Teaches Italian language and literature, literary theory, and writing; works as a translator.

The main focus of my research and publications is the relationship between ethics and aesthetics in 20th-century Italian literature. In particular, I have studied how authors who write from a culturally marginal perspective challenge the highly coded Italian literary tradition by opening up a discussion on the balance between ethical issues and writing in literary texts. Currently I am investigating the relationship between Judaism and writing in contemporary Italian literature. I am the author of Writing as Freedom, Writing as Testimony: Four Italian Writers and Judaism (Syracuse University Press, 2008) and Eros Onnipotente: erotismo, letteratura e impegno nell'opera di Pier Paolo Pasolini e Jean Genet (Tirrenia Stampatori, 2003). My work also includes the translations of L'orso maggiore by Ginevra Bompiani, as The Great Bear (Italica Press, November 2000), and Simonetta Perkins by L.P. Hartley (Nottetempo, 2008).
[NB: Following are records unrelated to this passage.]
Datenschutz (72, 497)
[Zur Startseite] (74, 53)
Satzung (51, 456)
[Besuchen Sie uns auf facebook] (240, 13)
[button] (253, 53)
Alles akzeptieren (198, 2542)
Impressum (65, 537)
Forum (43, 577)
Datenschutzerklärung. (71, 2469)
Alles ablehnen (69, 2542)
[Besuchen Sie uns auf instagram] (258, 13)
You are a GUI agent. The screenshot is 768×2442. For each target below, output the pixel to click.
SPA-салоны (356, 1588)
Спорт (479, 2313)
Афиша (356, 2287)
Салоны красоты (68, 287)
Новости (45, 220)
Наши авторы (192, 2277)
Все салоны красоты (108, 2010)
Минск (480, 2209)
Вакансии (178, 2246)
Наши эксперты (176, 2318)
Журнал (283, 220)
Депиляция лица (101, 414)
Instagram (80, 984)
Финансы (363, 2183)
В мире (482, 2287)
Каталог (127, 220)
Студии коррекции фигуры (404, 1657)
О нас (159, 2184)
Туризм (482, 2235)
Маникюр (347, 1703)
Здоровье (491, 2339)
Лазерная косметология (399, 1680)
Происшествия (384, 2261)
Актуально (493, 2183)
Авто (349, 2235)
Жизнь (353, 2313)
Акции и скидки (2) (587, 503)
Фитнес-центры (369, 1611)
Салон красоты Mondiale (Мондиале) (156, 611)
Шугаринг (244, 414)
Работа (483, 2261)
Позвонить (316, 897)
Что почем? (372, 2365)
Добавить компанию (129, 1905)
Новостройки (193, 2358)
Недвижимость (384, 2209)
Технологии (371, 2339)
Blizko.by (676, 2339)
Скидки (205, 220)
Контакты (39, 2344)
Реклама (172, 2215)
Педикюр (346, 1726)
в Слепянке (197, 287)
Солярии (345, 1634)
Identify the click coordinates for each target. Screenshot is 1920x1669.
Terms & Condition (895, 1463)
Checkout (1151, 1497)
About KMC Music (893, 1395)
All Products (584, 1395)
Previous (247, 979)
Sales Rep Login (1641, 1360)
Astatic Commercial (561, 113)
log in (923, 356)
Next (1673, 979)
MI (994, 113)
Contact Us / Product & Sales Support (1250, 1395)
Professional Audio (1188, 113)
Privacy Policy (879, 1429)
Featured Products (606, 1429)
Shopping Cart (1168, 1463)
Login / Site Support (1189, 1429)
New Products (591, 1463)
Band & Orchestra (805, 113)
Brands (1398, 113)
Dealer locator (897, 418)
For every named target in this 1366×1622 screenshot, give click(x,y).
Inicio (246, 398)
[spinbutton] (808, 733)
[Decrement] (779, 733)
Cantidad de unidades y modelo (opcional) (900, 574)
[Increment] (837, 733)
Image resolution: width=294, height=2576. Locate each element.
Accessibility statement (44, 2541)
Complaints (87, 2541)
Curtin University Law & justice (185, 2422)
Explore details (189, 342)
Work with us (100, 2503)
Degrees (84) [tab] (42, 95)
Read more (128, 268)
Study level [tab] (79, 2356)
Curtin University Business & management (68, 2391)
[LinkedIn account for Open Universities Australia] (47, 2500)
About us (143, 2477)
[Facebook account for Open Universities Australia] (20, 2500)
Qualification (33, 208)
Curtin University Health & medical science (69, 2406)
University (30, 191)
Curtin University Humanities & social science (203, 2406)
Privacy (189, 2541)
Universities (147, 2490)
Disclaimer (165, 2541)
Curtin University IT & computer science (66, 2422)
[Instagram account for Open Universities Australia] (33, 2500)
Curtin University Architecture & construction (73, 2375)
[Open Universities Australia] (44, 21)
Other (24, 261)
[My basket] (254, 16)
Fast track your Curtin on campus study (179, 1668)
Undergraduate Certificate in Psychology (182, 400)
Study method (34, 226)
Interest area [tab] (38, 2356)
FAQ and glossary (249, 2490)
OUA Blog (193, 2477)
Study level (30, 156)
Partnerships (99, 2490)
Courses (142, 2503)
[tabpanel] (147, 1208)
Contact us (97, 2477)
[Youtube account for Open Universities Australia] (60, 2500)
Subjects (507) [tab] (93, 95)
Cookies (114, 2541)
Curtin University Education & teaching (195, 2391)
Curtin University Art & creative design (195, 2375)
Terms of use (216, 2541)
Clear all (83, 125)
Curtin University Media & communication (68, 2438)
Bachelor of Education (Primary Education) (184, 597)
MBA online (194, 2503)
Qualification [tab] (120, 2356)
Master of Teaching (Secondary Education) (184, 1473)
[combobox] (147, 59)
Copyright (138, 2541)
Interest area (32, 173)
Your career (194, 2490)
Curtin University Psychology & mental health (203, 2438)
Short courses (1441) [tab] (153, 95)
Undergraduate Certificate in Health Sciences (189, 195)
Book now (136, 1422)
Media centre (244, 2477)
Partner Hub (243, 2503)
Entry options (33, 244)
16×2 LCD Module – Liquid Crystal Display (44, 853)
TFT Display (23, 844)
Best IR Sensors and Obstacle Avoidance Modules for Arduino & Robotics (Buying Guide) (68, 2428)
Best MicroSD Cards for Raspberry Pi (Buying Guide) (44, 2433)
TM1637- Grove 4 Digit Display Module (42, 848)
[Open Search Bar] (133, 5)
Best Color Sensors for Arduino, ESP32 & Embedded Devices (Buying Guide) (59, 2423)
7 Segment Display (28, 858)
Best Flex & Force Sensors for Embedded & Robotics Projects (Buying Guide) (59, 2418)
This approach to the study of Italian literature is central to the shaping of my classes. I have designed and taught a variety of courses on Italian literature and culture: a course on the cultural construction of Italian identity (ITAS 272); a seminar on Jewish Italian literature and on the various contributions made by Jewish writers to the Italian literary tradition (ITAS 209/309); a survey course on the role of the court in the shaping of Italian cultural life during the Renaissance (ITAS 312), an advanced seminar on Renaissance theater as the mirror of a complex and dynamic relationship between power and culture (ITAS 311), and a course on 20th-century Italian poetry (ITAS 320) dedicated to the ways in which Italian landscape found expression in the literary works of its major contemporary poets. I have also been teaching a first-year seminar on literary theory for the Wellesley Writing Program (WRIT125-22).